A son image, Jérôme Ferrari

                La jeune Antonia revient de Yougoslavie où elle était photographe sur des lieux de conflit. De retour en Corse, ses sujets ne sont plus que des mariages, travail alimentaire dont elle doit se contenter. Après l’une de ces noces et une nuit blanche, elle va chez ses parents, mais meurt dans un accident de voiture. Dès lors, le roman est consacré à son enterrement. Il est construit comme le requiem de la liturgie catholique, chaque partie (Kyrie, Dies irae…) correspondant à un chapitre du livre. Le prêtre qui officie n’est autre que son oncle, qui a toujours eu beaucoup d’affection pour elle, qui lui a offert son premier appareil photo quand elle était enfant et qui lui a payé son voyage en Yougoslavie quand personne ne croyait en elle. Trop bouleversé pour tenir des propos cohérents, il prononce une étonnante homélie devant les fidèles déconcertés.

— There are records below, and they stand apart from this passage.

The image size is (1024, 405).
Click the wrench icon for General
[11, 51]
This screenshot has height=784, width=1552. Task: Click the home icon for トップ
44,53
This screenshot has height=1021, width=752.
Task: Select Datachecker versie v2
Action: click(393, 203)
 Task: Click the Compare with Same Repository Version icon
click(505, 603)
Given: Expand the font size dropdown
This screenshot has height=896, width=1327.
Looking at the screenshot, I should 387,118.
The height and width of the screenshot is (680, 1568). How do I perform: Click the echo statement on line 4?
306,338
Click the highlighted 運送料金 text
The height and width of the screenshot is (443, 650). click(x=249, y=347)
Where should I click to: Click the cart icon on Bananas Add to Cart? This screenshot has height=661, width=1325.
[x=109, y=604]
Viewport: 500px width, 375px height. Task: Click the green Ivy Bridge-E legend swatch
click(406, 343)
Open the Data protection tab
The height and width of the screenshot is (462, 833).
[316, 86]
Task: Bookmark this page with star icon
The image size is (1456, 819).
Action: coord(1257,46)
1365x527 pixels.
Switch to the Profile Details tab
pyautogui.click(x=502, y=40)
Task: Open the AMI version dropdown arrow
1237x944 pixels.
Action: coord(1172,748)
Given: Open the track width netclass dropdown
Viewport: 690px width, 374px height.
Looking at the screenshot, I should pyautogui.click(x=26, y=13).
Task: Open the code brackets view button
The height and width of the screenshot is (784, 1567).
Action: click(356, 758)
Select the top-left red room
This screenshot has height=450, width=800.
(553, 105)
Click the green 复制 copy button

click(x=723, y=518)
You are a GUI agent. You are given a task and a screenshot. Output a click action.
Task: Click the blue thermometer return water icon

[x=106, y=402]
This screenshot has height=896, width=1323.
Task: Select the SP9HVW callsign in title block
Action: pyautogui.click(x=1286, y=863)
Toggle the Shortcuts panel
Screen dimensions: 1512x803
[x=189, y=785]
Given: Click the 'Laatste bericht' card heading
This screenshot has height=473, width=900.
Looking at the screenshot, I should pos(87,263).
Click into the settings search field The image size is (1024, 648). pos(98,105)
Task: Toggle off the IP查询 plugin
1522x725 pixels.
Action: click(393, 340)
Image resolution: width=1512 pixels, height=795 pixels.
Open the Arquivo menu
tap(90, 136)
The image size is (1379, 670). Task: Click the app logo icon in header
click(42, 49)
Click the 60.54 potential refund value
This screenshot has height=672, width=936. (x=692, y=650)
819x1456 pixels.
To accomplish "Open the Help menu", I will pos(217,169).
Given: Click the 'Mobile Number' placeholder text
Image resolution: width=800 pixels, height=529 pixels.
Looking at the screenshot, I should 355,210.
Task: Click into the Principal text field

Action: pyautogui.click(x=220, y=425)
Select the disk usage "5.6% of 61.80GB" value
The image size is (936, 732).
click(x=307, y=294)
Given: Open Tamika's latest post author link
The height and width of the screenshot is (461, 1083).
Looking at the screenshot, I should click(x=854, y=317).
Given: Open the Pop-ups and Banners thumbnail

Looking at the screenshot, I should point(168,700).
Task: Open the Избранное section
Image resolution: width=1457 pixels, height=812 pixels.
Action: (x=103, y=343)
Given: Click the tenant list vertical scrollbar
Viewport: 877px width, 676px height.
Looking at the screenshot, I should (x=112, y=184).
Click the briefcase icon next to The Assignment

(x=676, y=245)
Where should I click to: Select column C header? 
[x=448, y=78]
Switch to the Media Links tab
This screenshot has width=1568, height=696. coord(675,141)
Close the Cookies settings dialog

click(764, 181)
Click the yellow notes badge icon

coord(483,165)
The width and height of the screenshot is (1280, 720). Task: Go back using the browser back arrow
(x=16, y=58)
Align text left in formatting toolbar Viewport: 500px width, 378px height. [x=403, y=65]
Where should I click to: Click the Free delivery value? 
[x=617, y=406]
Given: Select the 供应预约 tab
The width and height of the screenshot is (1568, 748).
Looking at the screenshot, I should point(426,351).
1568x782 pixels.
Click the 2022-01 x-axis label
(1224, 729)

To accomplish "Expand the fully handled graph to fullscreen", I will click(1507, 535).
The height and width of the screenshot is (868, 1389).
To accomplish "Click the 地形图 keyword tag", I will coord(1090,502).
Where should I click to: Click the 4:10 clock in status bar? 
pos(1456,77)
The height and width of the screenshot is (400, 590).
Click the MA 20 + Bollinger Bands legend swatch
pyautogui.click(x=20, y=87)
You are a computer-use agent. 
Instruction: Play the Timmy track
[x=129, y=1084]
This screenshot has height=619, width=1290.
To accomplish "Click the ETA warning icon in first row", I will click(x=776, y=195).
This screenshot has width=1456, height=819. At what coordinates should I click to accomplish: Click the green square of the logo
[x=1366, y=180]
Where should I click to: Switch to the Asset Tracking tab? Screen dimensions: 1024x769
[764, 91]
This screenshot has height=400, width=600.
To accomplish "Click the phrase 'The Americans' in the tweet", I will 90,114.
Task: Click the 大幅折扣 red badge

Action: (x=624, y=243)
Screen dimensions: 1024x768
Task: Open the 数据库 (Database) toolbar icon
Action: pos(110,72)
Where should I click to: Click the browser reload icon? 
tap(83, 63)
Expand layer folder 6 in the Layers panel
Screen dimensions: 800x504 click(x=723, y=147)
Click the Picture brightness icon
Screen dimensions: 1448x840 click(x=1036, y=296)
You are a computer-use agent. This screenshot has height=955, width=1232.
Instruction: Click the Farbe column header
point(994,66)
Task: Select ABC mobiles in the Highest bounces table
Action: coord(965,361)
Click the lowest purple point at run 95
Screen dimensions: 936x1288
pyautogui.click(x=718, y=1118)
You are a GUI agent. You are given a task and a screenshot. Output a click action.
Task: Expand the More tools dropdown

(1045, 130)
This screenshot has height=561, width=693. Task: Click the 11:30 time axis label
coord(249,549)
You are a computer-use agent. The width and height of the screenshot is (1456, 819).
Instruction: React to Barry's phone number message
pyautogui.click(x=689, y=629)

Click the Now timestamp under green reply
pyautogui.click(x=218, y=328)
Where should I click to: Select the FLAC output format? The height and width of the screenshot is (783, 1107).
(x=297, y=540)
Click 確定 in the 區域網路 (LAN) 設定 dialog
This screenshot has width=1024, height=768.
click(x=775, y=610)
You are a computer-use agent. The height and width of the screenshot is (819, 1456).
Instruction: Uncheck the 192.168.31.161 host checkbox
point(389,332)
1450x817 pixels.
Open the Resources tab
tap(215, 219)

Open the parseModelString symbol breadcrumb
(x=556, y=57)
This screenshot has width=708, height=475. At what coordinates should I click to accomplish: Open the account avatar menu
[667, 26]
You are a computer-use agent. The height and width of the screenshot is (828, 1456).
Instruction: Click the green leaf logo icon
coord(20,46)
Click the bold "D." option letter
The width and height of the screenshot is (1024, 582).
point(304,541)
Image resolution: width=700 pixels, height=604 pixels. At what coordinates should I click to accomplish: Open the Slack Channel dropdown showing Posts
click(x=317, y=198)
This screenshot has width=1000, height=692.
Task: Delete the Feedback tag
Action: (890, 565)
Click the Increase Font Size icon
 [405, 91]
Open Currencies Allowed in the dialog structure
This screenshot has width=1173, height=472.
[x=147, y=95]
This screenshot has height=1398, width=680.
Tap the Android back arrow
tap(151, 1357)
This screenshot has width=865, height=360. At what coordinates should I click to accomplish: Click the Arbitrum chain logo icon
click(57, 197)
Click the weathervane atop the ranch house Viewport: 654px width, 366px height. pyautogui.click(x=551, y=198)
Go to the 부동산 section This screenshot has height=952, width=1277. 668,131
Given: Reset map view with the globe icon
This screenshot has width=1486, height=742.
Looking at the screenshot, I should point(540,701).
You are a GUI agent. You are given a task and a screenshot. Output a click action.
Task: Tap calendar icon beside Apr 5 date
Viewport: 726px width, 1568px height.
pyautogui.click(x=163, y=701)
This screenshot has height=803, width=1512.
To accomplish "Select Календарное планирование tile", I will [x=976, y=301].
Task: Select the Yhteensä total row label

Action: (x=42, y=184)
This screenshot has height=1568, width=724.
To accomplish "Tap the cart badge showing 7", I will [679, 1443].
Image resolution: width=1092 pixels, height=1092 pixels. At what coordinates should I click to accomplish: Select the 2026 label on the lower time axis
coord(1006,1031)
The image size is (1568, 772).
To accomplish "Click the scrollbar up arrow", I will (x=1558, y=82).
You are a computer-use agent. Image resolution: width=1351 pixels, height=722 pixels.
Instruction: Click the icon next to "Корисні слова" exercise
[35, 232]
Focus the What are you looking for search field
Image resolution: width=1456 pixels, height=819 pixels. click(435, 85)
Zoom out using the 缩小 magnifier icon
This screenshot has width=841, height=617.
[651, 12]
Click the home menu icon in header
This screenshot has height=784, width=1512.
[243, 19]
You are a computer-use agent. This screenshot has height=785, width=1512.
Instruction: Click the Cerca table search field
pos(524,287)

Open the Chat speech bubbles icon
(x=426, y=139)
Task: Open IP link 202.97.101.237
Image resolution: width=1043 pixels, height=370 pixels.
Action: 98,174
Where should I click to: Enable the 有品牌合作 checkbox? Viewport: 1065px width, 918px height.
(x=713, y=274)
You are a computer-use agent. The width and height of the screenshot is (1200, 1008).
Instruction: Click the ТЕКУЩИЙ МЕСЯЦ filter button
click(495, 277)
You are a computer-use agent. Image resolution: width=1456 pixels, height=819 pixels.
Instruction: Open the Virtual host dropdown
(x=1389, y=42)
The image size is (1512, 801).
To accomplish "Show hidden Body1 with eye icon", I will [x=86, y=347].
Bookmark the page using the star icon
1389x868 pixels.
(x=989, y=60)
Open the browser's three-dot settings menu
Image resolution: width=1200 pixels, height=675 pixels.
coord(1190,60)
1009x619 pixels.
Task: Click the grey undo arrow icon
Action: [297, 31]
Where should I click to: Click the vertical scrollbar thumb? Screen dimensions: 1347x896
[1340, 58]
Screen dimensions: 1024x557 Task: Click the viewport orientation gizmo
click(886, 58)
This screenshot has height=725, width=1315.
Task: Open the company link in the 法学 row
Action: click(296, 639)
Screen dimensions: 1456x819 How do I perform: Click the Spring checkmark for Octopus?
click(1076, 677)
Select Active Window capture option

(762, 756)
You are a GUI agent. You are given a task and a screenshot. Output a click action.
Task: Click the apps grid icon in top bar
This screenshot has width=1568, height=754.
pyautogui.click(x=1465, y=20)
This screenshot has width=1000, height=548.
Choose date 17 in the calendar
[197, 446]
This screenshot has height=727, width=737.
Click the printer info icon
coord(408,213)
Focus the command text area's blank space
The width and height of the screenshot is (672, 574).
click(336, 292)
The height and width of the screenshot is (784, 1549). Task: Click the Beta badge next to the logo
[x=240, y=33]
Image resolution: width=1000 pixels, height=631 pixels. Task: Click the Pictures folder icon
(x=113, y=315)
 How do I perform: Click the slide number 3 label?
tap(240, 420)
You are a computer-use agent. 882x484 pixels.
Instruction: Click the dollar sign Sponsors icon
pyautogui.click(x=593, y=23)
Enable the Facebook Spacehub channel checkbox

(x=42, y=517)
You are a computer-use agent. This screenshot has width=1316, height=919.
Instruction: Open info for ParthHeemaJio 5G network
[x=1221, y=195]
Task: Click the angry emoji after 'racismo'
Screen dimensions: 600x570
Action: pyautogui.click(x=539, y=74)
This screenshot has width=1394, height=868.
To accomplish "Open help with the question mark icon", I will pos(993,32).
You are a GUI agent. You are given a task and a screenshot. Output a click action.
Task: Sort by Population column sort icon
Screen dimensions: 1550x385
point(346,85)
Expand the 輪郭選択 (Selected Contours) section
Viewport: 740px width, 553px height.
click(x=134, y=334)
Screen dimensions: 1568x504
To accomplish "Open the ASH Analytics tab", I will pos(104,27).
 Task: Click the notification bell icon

                L’auteur mêle à cette messe de funérailles des épisodes de la vie d’Antonia. Il raconte comment la photo est devenue sa passion et combien elle a été déçue par son premier reportage dans un journal local, sur « un concours de pétanque en triplette dans un village de montagne ». En quête d’esthétisme, elle s’est trouvée confrontée à des clients qui recherchaient des souvenirs de la journée aux côtés de personnalités, bref des photos qui fixeraient des événements familiaux ou des commémorations. Désormais, seul son temps libre sera consacré à capter « le morne déroulement de l’existence » dans le regard de ses amis ou des personnes rencontrées. Son rêve était de devenir reporter sur les zones de guerre ou de catastrophes naturelles. C’est pour cela qu’elle s’est retrouvée en Yougoslavie.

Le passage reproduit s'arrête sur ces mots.